• _What to work on_
For each statement below, say yes or no to whether it agrees with the article on building background task workflows at scale, and quote the article's exact words that decide it. (a) The project the author describes used Django, PostgreSQL, Celery, and RabbitMQ. (b) The author worked on that project for more than three years. (c) For SELECT COUNT(*), PostgreSQL's planner may choose a sequential scan.

• _Text block_
==================================================
EdgeLimits
EdgeLimits
Share:

From code lines to orchestrated background task workflows at scale

Lessons from building and maintaining enterprise-scale systems with Django, PostgreSQL, Celery, and RabbitMQ — the hard problems nobody warns you about.
From code lines to orchestrated background task workflows at scale

If you can count rows of a table like this SELECT COUNT(*) FROM TABLE, then you probably haven’t worked with large datasets yet.

This article is about my findings after working on a project for almost two years, which used Django, PostgreSQL, Celery, and RabbitMQ to tackle enterprise-level challenges.

In this article:

  • Why COUNT(*) will betray you on large PostgreSQL tables — and what to use instead
  • How to use EXPLAIN to spot query bottlenecks before they hit production
  • The indexing mistakes that quietly kill performance (and how to fix them)

If you’re a backend engineer who has outgrown toy datasets and is starting to feel the pain, this is for you.


How to count rows when you cannot count?

I recall the first time I got a request for a change on my PR, where I used LargeDjangoTable.objects.count(). I thought the reviewer was messing with me and making things up, as the .count() had never failed me … before.

As it turned out, when using SELECT COUNT(*) in PostgreSQL, the planner may choose a sequential scan to read through every data page of the table until it reaches the end. Similar to counting sheep before you fall asleep :). For tables with millions of rows, the query execution may time out sooner before you get a response from the database. So your beautiful code will “never” reach the end of the line.

NB! It is beneficial to familiarize yourself with EXPLAIN or EXPLAIN ANALYSE <your SQL query> to see the query execution plan, so you can identify potential bottlenecks in your queries. Finding something like Seq Scan on tablename (cost=0.00..9,876,540.00 rows=120,000,000 width=128) is definitely a red flag.
==================================================
• _Data shown_
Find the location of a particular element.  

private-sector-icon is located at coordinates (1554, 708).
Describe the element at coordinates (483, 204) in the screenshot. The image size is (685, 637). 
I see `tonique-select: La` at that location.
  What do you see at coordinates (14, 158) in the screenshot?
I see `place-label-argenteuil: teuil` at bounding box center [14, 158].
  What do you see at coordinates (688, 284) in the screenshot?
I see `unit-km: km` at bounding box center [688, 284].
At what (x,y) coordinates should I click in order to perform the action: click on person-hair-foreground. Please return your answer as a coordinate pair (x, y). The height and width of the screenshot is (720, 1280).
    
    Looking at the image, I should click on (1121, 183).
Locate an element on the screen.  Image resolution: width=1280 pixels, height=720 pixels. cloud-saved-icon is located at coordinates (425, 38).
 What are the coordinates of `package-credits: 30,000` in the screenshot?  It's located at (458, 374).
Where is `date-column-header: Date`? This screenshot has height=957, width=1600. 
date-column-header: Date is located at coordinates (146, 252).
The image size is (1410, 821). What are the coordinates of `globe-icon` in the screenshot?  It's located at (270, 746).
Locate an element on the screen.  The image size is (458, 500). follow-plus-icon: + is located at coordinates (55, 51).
==================================================
• _Finished exercise_
(a) Yes: "which used Django, PostgreSQL, Celery, and RabbitMQ to tackle enterprise-level challenges"
(b) No: "after working on a project for almost two years"
(c) Yes: "the planner may choose a sequential scan to read through every data page of the table"